Match what this problem looks like to known categories of problems, e.g. Linked List or Dynamic Programming, and strategies or patterns in those categories.

This problem is primarily a tree navigation problem, specifically dealing with the properties of binary search trees to find the in-order successor.

3: P-lan

Plan the solution with appropriate visualizations and pseudocode.

General Idea: Utilize the BST properties to efficiently find the in-order successor.

1) If the node has a right subtree, the successor is the leftmost node in that subtree.
2) If the node has no right subtree, the successor is one of its ancestors; specifically, the nearest ancestor for which the given node is in its left subtree.

⚠️ Common Mistakes

• Failing to check both cases: node has a right subtree or no right subtree, leading to incorrect or incomplete results.

4: I-mplement

Implement the code to solve the algorithm.
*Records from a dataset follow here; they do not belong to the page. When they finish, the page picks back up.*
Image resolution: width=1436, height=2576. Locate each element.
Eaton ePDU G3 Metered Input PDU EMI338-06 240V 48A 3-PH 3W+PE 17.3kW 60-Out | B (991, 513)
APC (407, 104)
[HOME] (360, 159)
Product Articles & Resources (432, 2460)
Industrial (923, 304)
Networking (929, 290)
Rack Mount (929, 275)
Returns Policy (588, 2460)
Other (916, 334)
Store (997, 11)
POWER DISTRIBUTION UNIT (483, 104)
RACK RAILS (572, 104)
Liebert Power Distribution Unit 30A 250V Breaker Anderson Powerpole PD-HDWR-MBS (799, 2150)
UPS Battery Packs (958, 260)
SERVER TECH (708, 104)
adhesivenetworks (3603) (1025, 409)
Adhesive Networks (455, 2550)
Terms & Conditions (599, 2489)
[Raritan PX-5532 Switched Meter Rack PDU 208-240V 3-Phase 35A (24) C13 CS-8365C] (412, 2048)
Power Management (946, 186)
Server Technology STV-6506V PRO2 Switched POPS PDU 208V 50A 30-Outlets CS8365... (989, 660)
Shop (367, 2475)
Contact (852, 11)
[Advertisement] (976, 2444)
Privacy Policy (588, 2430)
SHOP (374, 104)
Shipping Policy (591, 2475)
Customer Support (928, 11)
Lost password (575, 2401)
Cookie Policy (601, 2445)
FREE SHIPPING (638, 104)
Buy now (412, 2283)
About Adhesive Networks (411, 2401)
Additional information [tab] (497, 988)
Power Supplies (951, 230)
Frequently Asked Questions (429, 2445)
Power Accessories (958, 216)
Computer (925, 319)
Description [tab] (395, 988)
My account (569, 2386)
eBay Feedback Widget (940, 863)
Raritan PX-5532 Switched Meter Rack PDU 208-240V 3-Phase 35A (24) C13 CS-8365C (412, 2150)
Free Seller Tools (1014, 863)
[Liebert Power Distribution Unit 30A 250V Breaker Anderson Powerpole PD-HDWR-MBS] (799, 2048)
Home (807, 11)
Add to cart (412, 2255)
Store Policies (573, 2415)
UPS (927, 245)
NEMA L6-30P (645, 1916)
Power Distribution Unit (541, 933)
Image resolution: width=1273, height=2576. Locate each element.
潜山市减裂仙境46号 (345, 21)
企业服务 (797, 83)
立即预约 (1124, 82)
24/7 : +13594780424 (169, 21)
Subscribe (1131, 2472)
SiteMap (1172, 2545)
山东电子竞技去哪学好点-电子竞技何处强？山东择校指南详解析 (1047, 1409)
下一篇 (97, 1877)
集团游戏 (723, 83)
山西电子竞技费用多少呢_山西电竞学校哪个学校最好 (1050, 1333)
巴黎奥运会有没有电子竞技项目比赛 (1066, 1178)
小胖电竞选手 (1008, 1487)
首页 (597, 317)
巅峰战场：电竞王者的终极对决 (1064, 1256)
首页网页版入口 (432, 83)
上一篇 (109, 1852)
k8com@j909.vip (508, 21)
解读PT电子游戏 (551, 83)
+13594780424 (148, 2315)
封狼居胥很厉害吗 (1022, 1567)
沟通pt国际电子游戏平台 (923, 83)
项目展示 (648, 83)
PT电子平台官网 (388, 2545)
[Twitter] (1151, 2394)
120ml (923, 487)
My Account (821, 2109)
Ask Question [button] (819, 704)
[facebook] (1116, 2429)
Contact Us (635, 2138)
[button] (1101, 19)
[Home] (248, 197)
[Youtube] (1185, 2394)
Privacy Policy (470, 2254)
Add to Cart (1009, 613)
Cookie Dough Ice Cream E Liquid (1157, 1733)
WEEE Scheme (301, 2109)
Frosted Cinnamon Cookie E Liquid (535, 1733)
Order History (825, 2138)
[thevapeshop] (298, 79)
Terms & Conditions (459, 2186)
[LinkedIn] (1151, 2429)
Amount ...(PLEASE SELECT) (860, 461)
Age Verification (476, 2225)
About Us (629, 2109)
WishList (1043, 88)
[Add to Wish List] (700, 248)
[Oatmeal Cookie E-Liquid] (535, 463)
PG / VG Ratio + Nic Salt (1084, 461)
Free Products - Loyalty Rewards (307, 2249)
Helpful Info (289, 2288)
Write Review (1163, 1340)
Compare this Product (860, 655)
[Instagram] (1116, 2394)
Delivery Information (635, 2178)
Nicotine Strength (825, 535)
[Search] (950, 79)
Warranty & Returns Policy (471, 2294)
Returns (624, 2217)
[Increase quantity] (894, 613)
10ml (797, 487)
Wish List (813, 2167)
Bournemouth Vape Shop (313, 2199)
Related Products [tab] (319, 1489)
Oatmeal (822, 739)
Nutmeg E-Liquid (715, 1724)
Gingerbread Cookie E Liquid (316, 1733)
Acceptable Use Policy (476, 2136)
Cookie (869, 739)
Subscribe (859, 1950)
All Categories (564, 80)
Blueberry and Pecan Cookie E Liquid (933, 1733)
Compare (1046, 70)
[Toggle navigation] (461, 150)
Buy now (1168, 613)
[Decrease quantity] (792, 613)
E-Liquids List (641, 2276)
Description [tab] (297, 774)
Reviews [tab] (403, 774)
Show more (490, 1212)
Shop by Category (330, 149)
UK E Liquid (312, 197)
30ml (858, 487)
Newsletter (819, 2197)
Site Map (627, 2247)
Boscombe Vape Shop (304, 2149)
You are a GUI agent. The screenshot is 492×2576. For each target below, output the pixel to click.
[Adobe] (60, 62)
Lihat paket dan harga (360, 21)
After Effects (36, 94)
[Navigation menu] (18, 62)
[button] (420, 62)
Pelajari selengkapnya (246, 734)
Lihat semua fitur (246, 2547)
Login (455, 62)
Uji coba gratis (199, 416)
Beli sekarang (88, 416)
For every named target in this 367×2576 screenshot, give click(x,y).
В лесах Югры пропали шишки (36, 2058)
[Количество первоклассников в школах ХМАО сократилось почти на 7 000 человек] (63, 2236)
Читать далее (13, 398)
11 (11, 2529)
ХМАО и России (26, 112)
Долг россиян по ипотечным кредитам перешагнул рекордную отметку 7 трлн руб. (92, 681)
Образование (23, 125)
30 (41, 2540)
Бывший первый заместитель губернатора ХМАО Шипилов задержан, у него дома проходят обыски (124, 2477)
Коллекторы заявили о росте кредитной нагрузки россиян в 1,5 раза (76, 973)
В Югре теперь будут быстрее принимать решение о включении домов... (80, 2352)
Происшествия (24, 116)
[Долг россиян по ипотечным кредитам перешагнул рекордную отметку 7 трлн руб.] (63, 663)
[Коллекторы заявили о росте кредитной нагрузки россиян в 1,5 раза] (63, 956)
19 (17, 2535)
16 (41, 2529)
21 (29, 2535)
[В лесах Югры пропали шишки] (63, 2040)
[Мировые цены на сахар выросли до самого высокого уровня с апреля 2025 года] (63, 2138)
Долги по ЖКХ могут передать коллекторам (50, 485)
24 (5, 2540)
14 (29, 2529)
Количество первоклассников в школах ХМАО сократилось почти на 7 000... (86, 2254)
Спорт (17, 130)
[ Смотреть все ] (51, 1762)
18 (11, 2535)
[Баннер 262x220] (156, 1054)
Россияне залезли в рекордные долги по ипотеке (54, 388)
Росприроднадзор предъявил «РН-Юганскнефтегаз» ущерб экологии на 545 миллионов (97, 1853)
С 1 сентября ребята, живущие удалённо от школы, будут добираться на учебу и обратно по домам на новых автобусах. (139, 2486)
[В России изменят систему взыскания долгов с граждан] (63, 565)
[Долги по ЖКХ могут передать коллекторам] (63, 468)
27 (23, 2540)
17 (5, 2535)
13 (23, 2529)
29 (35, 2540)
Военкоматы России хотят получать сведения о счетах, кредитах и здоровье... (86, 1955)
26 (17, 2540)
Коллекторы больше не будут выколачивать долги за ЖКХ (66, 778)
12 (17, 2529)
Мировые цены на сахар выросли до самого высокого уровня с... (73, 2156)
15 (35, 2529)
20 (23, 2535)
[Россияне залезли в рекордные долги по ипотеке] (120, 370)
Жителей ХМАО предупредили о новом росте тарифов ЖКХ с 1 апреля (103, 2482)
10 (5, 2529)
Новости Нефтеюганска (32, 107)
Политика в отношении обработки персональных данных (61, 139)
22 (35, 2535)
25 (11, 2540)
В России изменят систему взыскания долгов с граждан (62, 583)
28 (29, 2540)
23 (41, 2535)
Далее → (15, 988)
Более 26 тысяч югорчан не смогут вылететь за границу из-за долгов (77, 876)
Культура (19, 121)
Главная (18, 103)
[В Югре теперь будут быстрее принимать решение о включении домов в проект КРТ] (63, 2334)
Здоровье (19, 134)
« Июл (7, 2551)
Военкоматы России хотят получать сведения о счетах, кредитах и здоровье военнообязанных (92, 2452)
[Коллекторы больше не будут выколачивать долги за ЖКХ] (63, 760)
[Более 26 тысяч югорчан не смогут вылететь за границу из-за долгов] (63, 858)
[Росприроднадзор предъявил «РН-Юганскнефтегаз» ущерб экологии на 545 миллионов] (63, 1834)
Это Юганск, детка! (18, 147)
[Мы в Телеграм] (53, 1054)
def inorder_successor(root, node):
    "
    Find the in-order successor of a given node in a binary search tree.
    "
    if node.right:
        # The successor is the leftmost node of the right subtree
        return find_min(node.right)

    # Traverse up the ancestors
    successor = None
    while root:
        if node.val < root.val:
            successor = root
            root = root.left
        elif node.val > root.val:
            root = root.right
        else:
            break
    return successor

def find_min(node):
    "
    Find the smallest node in a subtree.
    "
    while node.left:
        node = node.left
    return node

5: R-eview

Review the code by running specific example(s) and recording values (watchlist) of your code's variables along the way.

• Test with a variety of tree configurations and node positions to ensure that the successor is correctly identified.

6: E-valuate

Evaluate the performance of your algorithm and state any strong/weak or future potential work.

• Time Complexity: O(h) where h is the height of the tree. This operation requires traversal up to the root or down to a leaf.
• Space Complexity: O(1) as it only requires a few pointers without additional data structures.